» Dataset content

-------

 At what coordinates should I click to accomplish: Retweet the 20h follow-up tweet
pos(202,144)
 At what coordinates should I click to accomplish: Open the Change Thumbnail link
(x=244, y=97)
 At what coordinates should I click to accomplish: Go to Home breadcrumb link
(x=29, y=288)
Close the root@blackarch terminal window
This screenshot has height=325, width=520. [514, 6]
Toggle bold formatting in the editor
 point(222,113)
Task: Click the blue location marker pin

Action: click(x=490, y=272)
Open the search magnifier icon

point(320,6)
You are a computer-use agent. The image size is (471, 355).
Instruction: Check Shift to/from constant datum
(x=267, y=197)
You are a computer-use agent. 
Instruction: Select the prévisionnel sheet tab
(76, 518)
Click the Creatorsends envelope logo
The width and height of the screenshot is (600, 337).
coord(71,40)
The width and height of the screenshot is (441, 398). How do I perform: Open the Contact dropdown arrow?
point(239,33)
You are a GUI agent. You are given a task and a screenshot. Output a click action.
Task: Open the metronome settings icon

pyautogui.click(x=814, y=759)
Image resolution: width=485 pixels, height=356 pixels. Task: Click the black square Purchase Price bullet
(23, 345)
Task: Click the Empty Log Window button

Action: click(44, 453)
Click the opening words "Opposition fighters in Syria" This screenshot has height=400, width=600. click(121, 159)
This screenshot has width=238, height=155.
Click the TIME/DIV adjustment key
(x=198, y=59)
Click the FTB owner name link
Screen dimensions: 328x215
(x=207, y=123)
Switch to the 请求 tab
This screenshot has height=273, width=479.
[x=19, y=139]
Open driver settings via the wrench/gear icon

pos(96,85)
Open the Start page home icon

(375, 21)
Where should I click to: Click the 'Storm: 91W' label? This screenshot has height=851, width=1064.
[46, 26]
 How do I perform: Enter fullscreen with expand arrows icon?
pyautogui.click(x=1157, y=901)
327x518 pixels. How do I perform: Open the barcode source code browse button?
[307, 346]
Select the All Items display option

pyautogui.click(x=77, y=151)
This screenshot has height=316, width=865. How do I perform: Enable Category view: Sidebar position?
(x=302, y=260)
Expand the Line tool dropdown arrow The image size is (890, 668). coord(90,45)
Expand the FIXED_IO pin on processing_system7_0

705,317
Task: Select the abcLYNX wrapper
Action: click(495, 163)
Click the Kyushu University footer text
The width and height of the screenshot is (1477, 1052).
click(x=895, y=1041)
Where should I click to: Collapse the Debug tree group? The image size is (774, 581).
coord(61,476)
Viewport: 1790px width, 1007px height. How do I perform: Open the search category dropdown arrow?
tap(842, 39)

-------

» Objective
Turn the records above, from the line containing "Task: Click the Empty Log Window button" through the line containing "(x=198, y=59)", into a Markdown table with the columns Row and Line. Skip blank lines.

» Response to this task
| Row | Line |
|---|---|
| 1 | Task: Click the Empty Log Window button |
| 2 | Action: click(44, 453) |
| 3 | Click the opening words "Opposition fighters in Syria" This screenshot has height=400, width=600. click(121, 159) |
| 4 | This screenshot has width=238, height=155. |
| 5 | Click the TIME/DIV adjustment key |
| 6 | (x=198, y=59) |